(RINGKASAN TUGAS 1) Ketik ulang bagian artikel tentang desain database MongoDB tanpa mengubah apa pun, mulai dari kata-kata yang memuat "MongoDB Database Design: Best" dan berhenti setelah "Mengapa MongoDB?".
(RINGKASAN TUGAS 2) Lanjutkan artikel tentang desain database MongoDB, dimulai tepat setelah baris terakhir yang ditampilkan.

(CUPLIKAN TEKS)
%%

MongoDB Database Design: Best Practices untuk Developer

MongoDB adalah document database yang memberikan fleksibilitas tinggi dalam schema design. Namun, fleksibilitas ini juga membutuhkan pemahaman yang baik tentang best practices untuk membangun aplikasi yang performant dan scalable.

Mengapa MongoDB?

Keuntungan MongoDB

Schema Flexibility: Dynamic schema yang mudah diubah
Document Model: Natural mapping ke object-oriented programming
Horizontal Scaling: Built-in sharding support
Rich Query Language: Powerful aggregation framework
High Performance: Optimized untuk read-heavy workloads

Kapan Menggunakan MongoDB

Rapid Development: Ketika schema requirements sering berubah
Complex Data Structures: Nested objects dan arrays
Real-time Analytics: Time-series data dan event logging
Content Management: Flexible content types
IoT Applications: High-volume, varied data structures

Document Structure Design

1. Embedding vs Referencing

Embedding (Denormalization)

// User dengan embedded posts
{
  _id: ObjectId("..."),
  name: "John Doe",
  email: "john@example.com",
  posts: [
    {
      _id: ObjectId("..."),
      title: "My First Post",
      content: "This is my first post...",
      createdAt: ISODate("2024-01-15")
    },
    {
      _id: ObjectId("..."),
      title: "Another Post",
      content: "This is another post...",
      createdAt: ISODate("2024-01-20")
    }
  ],
  profile: {
    bio: "Software developer",
    location: "Jakarta",
    website: "https://johndoe.com"
  }
}

Kapan menggunakan Embedding:

One-to-few relationships
Data yang sering diakses bersamaan
Data yang jarang berubah
Atomic updates diperlukan

Referencing (Normalization)

// User collection
{
  _id: ObjectId("507f1f77bcf86cd799439011"),
  name: "John Doe",
  email: "john@example.com",
  profile: {
    bio: "Software developer",
    location: "Jakarta",
    website: "https://johndoe.com"
  }
}

// Posts collection
{
  _id: ObjectId("507f1f77bcf86cd799439012"),
  title: "My First Post",
  content: "This is my first post...",
  author: ObjectId("507f1f77bcf86cd799439011"), // Reference to user
  tags: ["mongodb", "database", "nosql"],
  createdAt: ISODate("2024-01-15"),
  updatedAt: ISODate("2024-01-15")

%%

(BLOK DATA)
%%

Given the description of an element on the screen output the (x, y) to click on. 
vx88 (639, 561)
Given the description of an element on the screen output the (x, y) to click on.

%%

(HASIL LATIHAN 1)
MongoDB Database Design: Best Practices untuk Developer

MongoDB adalah document database yang memberikan fleksibilitas tinggi dalam schema design. Namun, fleksibilitas ini juga membutuhkan pemahaman yang baik tentang best practices untuk membangun aplikasi yang performant dan scalable.

Mengapa MongoDB?

(HASIL LATIHAN 2)
}

Kapan menggunakan Referencing:

One-to-many atau many-to-many relationships
Data yang sering berubah secara independen
Large documents (>16MB limit)
Data yang diakses secara terpisah

2. Schema Design Patterns

Subset Pattern

// Product collection (frequently accessed data)
{
  _id: ObjectId("..."),
  name: "MacBook Pro",
  price: 25000000,
  category: "Laptop",
  brand: "Apple",
  rating: 4.8,
  reviewCount: 150,
  inStock: true,
  // Subset of most recent reviews
  recentReviews: [
    {
      _id: ObjectId("..."),
      rating: 5,
      comment: "Excellent laptop!",
      author: "John Doe",
      date: ISODate("2024-02-01")
    }
  ]
}

// Reviews collection (complete data)
{
  _id: ObjectId("..."),
  productId: ObjectId("..."),
  rating: 5,
  comment: "Excellent laptop! Great performance and battery life.",
  author: {
    _id: ObjectId("..."),
    name: "John Doe",
    verified: true
  },
  helpful: 25,
  date: ISODate("2024-02-01")
}

Extended Reference Pattern

// Order collection
{
  _id: ObjectId("..."),
  orderNumber: "ORD-2024-001",
  customer: {
    _id: ObjectId("..."),
    name: "John Doe", // Denormalized for quick access
    email: "john@example.com"
  },
  items: [
    {
      productId: ObjectId("..."),
      name: "MacBook Pro", // Denormalized
      price: 25000000, // Price at time of order
      quantity: 1
    }
  ],
  total: 25000000,
  status: "shipped",
  createdAt: ISODate("2024-02-01")
}

Bucket Pattern (Time Series)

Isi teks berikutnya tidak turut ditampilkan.